Development experts said it was vital that party politicking over Britain's departure from the EU did not get in the way of Mordaunt's job - to lead Britain's work in helping the world's poorest with a budget of roughly 11 billion pounds ($14.5 billion).

"Don't play politics with DFID (Britain's Department For International Development) - (its) work is too important and should be beyond that," Alex Thier, head of the Overseas Development Institute, said before Mourdant's appointment.

Although Prime Minister Theresa May and her cabinet are united in their intention to take Britain out of the EU, her ministerial team is seen as a delicate balancing act between members of parliament identified as 'remainers' or 'leavers'.

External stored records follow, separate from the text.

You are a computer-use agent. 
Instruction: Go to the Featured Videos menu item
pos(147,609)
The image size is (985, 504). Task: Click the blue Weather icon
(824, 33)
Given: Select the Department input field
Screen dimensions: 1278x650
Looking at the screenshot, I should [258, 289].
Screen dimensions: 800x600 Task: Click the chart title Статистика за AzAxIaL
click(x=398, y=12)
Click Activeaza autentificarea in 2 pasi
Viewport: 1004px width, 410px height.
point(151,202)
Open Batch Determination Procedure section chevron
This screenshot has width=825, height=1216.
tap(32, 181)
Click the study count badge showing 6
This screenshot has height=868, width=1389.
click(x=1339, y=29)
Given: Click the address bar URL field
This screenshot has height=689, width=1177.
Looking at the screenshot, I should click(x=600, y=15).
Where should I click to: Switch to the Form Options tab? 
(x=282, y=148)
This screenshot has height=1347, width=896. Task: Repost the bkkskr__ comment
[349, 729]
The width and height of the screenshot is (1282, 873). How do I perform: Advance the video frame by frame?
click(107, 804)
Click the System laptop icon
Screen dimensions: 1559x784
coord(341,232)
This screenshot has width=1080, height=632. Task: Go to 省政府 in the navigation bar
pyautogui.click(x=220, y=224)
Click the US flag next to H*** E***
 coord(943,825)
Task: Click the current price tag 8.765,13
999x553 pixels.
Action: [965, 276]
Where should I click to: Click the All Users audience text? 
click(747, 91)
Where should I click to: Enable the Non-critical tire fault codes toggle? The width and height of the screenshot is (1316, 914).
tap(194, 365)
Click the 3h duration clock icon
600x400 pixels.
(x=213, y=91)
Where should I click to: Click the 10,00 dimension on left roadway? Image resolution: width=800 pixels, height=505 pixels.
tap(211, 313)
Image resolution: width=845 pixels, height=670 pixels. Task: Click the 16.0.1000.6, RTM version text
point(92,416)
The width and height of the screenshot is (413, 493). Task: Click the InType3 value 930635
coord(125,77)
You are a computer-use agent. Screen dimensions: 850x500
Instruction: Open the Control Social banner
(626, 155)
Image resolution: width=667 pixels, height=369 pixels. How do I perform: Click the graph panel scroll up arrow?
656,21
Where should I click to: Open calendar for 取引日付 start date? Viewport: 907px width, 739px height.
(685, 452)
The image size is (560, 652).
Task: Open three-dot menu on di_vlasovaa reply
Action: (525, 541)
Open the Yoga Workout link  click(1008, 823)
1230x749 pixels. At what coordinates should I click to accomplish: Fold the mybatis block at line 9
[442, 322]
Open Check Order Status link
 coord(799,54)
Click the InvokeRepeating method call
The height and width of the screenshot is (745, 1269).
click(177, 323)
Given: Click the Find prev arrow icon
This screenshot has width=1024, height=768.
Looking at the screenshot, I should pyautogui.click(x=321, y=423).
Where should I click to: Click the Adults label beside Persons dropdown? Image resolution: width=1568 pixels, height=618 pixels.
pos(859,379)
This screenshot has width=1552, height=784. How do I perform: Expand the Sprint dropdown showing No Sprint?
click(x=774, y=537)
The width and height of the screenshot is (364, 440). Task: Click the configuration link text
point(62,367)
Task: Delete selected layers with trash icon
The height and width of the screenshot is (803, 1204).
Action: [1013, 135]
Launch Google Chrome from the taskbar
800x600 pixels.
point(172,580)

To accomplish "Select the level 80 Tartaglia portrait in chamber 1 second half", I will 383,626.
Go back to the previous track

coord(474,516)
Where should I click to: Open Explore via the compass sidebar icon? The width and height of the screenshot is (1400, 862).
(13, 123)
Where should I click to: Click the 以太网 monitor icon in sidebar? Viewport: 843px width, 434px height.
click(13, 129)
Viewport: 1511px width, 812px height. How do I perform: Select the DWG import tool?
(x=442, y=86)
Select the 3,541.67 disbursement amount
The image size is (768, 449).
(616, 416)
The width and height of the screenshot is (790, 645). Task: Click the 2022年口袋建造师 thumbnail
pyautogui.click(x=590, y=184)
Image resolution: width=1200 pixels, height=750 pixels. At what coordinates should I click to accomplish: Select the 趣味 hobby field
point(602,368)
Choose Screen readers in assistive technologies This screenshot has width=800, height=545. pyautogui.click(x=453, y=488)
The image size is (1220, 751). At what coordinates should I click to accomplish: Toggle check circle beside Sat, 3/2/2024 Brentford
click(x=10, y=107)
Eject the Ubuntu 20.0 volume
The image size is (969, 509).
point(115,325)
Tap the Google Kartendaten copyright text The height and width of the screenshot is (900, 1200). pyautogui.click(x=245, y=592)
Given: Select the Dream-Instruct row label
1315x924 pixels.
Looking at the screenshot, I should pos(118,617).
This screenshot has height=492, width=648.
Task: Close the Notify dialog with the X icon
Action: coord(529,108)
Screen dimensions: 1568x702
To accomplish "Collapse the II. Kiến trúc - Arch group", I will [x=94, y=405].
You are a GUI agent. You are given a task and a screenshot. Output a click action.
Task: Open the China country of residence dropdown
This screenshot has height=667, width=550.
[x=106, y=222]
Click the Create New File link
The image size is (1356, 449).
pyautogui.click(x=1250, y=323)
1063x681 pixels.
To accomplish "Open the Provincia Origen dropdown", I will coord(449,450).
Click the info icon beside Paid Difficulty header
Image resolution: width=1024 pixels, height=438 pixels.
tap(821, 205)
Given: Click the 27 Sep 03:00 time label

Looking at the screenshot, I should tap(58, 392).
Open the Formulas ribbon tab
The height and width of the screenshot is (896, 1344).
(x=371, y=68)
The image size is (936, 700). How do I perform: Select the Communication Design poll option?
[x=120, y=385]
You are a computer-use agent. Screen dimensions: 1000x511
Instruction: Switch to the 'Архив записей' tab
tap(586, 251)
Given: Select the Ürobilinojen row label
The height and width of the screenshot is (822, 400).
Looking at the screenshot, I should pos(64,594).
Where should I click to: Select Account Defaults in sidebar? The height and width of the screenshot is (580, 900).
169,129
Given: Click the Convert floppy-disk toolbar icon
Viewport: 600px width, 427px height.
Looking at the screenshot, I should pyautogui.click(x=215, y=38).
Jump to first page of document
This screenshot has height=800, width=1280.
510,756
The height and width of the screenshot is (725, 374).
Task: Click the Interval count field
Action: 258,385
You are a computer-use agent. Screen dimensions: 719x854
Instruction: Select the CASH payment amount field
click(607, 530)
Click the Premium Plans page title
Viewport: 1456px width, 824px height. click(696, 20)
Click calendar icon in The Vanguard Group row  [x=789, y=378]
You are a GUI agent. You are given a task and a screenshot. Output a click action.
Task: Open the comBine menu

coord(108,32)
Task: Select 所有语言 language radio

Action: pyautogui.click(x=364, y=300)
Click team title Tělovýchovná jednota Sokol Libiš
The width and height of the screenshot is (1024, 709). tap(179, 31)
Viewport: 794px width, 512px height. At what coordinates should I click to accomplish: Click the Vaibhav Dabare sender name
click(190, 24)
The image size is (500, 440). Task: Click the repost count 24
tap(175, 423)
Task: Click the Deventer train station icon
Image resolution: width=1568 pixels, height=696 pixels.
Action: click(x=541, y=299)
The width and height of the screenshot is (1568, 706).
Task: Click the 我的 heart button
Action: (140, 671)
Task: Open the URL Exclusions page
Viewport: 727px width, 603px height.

"Genuine development objectives will take second place, and increasingly so if the Brexit process continues to make so little progress," Jeff Crisp of the international affairs think tank Chatham House told the Thomson Reuters Foundation by email.

Britain should continue to work closely with the EU post-Brexit, given that a tenth of its aid currently spent in partnership with European nations, development experts said.

Oxfam called for British government policy concerning aid and conflict to be more consistent across various departments.

"DFID is doing what it can to help but the UK is still signing export licences to allow British arms manufacturers to sell the Saudis the same bombs that are falling on the Yemeni population," said Katy Chakrabortty, a policy adviser at Oxfam.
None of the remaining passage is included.